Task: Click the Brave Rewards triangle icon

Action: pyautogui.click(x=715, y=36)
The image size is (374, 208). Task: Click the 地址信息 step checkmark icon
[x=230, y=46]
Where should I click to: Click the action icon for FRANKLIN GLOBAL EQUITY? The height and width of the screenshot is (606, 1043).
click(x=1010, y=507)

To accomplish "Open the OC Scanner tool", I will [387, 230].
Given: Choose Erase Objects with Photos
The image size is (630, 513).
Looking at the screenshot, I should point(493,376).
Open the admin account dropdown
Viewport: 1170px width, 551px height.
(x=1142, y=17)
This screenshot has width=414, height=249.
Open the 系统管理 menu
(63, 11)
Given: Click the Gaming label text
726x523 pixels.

What is needed:
Write out all of the rows above again with every "icon" replaced by "symbol", keeping everything else identical.

Full output:
Task: Click the Brave Rewards triangle symbol

Action: pyautogui.click(x=715, y=36)
The image size is (374, 208). Task: Click the 地址信息 step checkmark symbol
[x=230, y=46]
Where should I click to: Click the action symbol for FRANKLIN GLOBAL EQUITY? The height and width of the screenshot is (606, 1043).
click(x=1010, y=507)

To accomplish "Open the OC Scanner tool", I will [387, 230].
Given: Choose Erase Objects with Photos
The image size is (630, 513).
Looking at the screenshot, I should point(493,376).
Open the admin account dropdown
Viewport: 1170px width, 551px height.
(x=1142, y=17)
This screenshot has width=414, height=249.
Open the 系统管理 menu
(63, 11)
Given: Click the Gaming label text
726x523 pixels.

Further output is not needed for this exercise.